» INSTRUCTIONS FOR THE TASK
Each line of the records below that includes "will" adds one to the count; state the final count by itself.

» SUPPLIED RECORDS
+ + +

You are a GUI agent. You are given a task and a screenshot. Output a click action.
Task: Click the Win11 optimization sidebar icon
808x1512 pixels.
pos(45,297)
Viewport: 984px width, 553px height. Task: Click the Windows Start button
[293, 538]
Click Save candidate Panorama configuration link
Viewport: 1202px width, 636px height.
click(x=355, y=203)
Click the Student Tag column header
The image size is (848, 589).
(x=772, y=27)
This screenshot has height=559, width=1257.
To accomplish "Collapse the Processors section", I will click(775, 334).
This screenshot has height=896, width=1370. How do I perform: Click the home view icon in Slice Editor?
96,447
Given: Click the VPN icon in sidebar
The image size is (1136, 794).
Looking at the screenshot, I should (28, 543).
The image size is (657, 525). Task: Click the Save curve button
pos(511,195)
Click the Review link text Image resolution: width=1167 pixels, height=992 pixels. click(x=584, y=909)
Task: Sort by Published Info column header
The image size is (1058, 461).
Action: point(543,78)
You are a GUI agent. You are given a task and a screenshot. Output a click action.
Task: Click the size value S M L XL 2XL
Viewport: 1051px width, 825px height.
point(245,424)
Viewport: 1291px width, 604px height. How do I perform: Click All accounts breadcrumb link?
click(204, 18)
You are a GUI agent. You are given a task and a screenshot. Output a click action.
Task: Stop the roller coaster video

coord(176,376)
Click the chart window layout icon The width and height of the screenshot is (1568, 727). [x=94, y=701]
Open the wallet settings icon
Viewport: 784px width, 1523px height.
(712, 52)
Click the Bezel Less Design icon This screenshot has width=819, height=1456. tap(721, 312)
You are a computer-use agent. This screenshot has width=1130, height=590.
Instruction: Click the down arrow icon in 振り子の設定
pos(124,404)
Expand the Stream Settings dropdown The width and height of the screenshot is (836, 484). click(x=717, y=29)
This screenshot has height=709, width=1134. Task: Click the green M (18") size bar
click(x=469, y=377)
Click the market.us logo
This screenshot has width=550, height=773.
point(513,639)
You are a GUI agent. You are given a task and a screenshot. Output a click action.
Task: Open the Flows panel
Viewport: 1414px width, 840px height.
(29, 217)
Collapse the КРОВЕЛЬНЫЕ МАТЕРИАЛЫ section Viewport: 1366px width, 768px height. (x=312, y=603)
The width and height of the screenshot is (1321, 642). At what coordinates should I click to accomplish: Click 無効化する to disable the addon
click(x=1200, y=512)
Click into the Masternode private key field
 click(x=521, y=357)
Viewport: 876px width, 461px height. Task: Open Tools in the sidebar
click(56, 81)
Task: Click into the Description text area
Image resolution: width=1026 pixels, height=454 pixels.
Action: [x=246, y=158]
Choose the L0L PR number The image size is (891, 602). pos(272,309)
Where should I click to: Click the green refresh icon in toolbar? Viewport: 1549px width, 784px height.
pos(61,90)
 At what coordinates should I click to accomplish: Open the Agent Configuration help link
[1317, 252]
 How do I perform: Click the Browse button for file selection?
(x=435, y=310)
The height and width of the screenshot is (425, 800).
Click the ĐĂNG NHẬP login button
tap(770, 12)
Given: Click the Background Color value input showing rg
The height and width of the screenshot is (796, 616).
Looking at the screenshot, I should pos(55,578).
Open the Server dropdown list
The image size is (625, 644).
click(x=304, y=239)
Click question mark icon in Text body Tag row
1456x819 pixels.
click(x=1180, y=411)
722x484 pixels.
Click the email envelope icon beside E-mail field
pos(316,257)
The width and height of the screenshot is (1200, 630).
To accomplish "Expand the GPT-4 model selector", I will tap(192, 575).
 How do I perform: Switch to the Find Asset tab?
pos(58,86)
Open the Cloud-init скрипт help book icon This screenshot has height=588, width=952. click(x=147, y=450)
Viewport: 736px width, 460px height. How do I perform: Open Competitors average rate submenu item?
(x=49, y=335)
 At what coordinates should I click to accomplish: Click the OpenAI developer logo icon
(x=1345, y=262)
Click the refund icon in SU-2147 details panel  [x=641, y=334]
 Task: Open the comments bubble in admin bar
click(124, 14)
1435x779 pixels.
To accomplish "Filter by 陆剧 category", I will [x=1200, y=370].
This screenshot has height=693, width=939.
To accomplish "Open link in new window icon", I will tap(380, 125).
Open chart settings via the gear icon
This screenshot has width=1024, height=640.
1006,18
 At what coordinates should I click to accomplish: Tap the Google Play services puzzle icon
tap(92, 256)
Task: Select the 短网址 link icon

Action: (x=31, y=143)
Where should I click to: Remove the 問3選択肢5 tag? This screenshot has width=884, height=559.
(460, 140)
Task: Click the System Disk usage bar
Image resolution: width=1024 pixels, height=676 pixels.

+ + +

» FINAL ANSWER
4